On the other hand, sample No. which is a comparative example. No. 8 has a large coefficient of thermal expansion of 136 × 10 ⁻⁷ / ° C., and the surface shape of the mold cannot be accurately transferred during press molding, or peeling due to thermal stress in the sealing process with a metal holder. And cracks are expected to occur. Further, since the Vickers hardness (Hv) is as low as 400, it is expected that a part of the glass material is chipped or scratched during grinding and polishing.

  The refractive index (nd) is shown as a measured value for the d-line (587.6 nm) of a helium lamp using a refractometer.

  For the Abbe number (νd), the refractive index of the d-line and the refractive index of the F-line (486.1 nm) of the hydrogen lamp and the C-line (656.3 nm) of the hydrogen lamp are used. ) = [(Nd-1) / (nF-nC)].

  Regarding the thermal expansion coefficient, a cylindrical sample having a diameter of 5.0 mm and a length of 20 mm was prepared, and the average thermal expansion coefficient at 30 to 300 ° C. was measured with a dilatometer.

  The Vickers hardness (Hv) was measured based on JIS Z2244 by pressing a Vickers indenter on a mirror-polished glass surface under conditions of 50 g and 15 seconds.

  About liquid phase temperature, it carried out in the following ways.
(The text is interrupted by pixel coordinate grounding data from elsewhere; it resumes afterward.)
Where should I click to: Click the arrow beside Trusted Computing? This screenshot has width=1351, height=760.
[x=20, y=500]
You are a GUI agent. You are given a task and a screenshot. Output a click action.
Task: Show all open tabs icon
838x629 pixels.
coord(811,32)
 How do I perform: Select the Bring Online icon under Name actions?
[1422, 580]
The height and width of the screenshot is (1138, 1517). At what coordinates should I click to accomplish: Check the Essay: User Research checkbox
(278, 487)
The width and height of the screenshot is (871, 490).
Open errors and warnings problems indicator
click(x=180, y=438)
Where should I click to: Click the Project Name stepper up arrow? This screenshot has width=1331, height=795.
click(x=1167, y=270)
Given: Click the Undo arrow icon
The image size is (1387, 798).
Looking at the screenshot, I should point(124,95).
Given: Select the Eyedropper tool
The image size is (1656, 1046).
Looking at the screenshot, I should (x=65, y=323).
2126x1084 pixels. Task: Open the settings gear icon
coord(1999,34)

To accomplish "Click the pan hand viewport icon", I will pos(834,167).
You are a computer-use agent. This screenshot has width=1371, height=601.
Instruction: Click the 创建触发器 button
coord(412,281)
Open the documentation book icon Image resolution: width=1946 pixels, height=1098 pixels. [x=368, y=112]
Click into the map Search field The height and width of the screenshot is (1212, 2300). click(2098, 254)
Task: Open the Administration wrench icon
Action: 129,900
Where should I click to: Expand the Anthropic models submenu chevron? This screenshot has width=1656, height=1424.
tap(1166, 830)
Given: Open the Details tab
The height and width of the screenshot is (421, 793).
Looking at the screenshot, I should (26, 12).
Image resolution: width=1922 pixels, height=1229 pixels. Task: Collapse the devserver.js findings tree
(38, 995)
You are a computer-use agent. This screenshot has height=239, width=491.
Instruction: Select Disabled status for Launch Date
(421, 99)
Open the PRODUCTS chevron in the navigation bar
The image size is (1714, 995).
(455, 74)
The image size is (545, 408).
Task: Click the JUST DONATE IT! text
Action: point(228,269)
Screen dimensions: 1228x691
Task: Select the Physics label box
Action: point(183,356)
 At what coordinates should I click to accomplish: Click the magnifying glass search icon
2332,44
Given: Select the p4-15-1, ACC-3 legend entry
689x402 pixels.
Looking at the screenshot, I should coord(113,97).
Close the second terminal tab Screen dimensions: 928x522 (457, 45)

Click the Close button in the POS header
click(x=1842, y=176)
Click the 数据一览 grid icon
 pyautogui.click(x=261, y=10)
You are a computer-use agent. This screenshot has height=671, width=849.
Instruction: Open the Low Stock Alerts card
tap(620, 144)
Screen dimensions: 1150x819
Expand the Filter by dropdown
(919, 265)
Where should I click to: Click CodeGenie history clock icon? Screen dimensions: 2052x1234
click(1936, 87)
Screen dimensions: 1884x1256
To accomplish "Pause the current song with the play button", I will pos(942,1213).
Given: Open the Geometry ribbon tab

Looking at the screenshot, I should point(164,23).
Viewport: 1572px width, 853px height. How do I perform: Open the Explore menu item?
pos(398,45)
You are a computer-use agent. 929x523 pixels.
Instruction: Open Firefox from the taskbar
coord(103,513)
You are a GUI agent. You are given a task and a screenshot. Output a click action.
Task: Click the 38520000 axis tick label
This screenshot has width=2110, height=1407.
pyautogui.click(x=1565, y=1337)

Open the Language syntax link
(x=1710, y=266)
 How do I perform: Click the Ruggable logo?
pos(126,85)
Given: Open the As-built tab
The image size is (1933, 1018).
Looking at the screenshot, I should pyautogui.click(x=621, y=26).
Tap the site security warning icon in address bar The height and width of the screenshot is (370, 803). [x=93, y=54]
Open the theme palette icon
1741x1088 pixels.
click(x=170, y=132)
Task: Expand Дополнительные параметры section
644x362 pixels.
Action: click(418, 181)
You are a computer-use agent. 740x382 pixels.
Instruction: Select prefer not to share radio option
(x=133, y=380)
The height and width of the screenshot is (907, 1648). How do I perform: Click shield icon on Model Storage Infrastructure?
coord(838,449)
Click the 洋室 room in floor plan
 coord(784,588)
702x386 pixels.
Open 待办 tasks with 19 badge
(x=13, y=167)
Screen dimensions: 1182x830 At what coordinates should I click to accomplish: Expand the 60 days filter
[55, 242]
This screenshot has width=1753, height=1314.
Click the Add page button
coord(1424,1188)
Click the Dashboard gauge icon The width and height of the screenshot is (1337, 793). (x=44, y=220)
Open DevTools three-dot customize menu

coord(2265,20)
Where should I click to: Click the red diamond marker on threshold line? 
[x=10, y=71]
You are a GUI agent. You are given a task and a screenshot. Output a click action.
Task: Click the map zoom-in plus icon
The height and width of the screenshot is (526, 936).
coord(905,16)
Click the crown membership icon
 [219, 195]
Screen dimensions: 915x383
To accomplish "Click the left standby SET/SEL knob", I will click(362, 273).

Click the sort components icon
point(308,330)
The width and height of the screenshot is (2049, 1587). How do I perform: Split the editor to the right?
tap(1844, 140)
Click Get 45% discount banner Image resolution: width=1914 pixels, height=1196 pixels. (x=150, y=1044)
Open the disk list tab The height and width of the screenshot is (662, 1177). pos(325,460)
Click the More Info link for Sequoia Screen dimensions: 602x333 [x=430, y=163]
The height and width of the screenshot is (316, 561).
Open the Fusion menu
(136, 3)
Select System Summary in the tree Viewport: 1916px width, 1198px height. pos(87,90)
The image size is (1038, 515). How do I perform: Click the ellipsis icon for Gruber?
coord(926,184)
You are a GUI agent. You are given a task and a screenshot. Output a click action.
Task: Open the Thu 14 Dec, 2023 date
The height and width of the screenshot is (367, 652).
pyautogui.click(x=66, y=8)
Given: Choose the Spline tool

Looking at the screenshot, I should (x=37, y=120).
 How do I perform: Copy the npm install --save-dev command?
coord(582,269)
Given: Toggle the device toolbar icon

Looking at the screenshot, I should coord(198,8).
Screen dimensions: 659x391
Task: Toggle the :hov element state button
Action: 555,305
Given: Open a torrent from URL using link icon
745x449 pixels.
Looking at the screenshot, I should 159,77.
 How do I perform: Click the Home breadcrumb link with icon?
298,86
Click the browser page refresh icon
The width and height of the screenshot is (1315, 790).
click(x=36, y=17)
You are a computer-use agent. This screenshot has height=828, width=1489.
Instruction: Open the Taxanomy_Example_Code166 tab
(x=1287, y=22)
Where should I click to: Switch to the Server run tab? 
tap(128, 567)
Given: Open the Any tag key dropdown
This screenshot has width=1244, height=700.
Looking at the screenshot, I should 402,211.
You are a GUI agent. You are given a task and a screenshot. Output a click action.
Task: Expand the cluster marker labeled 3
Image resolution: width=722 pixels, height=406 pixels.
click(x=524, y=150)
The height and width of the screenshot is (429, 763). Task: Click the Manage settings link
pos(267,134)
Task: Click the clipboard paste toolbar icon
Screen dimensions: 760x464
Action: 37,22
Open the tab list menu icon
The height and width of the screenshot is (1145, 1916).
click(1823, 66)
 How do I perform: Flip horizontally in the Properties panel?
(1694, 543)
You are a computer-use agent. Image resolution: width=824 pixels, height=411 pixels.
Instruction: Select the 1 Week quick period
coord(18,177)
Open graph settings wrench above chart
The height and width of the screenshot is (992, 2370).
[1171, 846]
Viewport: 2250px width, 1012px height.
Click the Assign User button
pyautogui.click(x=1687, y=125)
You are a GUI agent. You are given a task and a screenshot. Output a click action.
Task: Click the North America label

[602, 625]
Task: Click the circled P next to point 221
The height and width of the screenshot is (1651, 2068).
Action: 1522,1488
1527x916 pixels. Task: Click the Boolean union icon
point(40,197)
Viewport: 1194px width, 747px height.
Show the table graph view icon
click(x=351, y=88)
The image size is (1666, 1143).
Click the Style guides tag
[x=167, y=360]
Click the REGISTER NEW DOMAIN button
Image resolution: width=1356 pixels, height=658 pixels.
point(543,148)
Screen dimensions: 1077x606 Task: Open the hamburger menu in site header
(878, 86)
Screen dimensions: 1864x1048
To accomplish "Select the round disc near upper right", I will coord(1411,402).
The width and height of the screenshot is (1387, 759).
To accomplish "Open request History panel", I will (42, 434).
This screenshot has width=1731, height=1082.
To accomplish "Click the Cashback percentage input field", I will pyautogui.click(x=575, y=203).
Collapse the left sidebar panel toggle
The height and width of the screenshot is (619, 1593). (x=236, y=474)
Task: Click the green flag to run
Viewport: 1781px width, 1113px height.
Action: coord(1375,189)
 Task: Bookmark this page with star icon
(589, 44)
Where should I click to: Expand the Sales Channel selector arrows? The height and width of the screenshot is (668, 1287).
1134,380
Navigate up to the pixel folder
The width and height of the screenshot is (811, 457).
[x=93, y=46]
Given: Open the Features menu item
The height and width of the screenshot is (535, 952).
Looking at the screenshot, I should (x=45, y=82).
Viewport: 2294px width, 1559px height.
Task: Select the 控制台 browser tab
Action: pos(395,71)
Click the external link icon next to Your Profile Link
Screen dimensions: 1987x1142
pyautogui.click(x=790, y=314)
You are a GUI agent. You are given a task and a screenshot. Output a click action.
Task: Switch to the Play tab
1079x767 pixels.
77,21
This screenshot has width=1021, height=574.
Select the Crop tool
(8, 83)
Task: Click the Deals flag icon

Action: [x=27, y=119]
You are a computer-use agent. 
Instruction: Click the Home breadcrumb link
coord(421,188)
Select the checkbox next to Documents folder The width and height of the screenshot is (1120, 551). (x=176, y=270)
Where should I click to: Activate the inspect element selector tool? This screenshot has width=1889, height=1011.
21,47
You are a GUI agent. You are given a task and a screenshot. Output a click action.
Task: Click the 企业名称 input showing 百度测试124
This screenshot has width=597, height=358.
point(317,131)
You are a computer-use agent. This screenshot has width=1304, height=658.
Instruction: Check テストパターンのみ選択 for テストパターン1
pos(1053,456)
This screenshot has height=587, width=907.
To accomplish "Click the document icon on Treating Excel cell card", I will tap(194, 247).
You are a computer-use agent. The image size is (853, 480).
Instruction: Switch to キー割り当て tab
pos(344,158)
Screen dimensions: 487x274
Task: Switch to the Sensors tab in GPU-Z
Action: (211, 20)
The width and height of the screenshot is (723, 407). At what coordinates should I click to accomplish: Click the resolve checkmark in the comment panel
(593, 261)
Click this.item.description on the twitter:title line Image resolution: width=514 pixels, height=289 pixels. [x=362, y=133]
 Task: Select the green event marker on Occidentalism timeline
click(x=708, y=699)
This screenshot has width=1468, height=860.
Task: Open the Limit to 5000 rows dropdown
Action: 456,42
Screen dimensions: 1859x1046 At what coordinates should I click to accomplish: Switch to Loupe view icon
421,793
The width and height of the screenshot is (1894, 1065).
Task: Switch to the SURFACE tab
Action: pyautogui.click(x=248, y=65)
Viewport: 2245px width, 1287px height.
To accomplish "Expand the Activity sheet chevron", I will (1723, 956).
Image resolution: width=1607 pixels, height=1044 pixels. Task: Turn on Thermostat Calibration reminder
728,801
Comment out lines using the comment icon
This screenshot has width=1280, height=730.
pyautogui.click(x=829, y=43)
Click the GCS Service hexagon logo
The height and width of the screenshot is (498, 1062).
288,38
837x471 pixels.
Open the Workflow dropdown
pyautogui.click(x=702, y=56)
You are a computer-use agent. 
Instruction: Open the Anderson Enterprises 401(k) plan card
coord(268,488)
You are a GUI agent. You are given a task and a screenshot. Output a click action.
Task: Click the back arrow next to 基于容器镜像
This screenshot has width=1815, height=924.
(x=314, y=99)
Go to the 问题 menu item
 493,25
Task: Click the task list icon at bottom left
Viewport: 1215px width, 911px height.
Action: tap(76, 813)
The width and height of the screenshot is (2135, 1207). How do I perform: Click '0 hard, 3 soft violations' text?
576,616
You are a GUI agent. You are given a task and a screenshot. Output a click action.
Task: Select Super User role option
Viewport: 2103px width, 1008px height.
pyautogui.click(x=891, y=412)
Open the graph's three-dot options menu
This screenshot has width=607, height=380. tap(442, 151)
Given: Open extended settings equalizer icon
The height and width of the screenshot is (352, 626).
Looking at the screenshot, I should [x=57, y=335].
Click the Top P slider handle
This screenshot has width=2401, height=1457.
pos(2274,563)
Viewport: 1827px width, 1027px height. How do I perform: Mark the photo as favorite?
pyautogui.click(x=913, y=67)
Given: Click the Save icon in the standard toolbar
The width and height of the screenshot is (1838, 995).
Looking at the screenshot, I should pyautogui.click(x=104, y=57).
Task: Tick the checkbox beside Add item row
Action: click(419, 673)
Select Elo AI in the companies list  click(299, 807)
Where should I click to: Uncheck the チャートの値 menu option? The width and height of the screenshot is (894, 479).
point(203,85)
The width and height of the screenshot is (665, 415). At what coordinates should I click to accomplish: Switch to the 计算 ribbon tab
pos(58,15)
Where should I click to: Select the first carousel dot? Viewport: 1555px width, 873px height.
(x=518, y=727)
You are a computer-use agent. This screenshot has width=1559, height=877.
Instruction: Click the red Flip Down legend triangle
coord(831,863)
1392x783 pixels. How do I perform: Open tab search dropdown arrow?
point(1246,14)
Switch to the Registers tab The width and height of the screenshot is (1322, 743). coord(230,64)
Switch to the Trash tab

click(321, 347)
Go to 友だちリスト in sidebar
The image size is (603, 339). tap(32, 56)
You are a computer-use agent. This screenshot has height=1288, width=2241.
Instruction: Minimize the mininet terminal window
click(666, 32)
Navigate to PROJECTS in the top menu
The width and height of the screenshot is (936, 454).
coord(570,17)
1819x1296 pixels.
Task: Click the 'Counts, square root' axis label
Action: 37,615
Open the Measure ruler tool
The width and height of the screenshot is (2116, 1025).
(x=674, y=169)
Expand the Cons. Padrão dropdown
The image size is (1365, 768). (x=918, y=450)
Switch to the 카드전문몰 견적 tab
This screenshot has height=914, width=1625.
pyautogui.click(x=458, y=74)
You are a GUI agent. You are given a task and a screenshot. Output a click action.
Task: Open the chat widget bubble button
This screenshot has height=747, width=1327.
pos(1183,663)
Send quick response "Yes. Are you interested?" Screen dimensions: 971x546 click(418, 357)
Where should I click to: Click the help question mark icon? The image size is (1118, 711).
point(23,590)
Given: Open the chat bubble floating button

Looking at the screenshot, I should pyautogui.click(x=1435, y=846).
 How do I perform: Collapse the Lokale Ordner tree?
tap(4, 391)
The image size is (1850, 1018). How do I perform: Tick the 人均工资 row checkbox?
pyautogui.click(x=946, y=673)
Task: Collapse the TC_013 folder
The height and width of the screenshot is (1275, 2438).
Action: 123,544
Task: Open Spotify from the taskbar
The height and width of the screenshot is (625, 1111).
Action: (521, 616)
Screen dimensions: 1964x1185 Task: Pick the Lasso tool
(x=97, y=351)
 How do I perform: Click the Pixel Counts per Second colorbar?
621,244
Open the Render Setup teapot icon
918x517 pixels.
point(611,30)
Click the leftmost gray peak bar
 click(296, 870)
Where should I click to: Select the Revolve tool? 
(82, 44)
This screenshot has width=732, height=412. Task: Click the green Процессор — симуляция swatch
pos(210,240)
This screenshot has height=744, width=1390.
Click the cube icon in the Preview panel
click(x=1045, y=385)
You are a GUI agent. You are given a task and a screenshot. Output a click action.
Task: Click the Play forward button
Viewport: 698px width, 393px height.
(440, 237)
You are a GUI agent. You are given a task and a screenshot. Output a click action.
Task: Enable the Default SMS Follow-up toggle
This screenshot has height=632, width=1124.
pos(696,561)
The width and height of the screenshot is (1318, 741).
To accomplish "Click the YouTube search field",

First, each sample was pulverized and washed to a size of 300 to 500 μm, placed in a platinum boat, transferred to a temperature gradient furnace at 700 to 1200 ° C. and held for 1 hour. I took out the boat. Thereafter, the glass was taken out from the platinum boat. The sample thus obtained was observed with a polarizing microscope, the crystal precipitation point was measured, and this was taken as the liquidus temperature.

  Regarding the transition point (Tg), the straight line of the low temperature region and the abnormal expansion region of the thermal expansion curve obtained when measuring the thermal expansion coefficient was extended, and the temperature corresponding to the intersection was obtained as the transition point.

  Regarding the transmittance, both surfaces are mirror-polished so that the thickness is 10 mm, the transmittance of the sample at a wavelength of 300 to 1600 nm is measured with a spectrophotometer, and the transmittance at 500 nm, 1300 nm, 1400 nm, 1500 nm, and 1600 nm is measured. showed that.

  For weather resistance, a sample with one side mirror-polished was prepared, and the sample was left in a high-temperature and high-humidity environment of 60 ° C. and 90% for 1000 hours, and then the surface of the sample was observed with a stereomicroscope. Evaluated. In addition, the thing in which alteration was not recognized was set to "(circle)", and the thing in which alteration was recognized was set to "x".

Claims (1)

In molar _{percent, B 2 O 3 13~19.5%,} 5~30% ZnO, La 2 O 3 5~15%, TeO 2 10~45%, Nb 2 O 5 5~20%, TiO 2 0~ _{10%, WO 3 0~10%,} SiO 2 0~5%, Al 2 O 3 0~5%, CaO 0~7%, BaO 0~7%, SrO 0~7%, Li 2 O 0~5 _{%, Na 2 O 0~5%,} K a to that optical science glass containing 2 O 0 to 5%, the refractive index (nd) of 1.95 or more, the thermal expansion coefficient of 60 to 120 × ^{10 -7} / C, Vickers hardness (Hv) is 450 or more, liquidus temperature is 1100 ° C. or less, transition point (Tg) is 550 ° C. or less, and the transmittance of glass at a thickness of 10 mm is 65% or more at a wavelength of 500 nm. Optical gas characterized by being 75% or more at 1300 to 1600 nm Nest.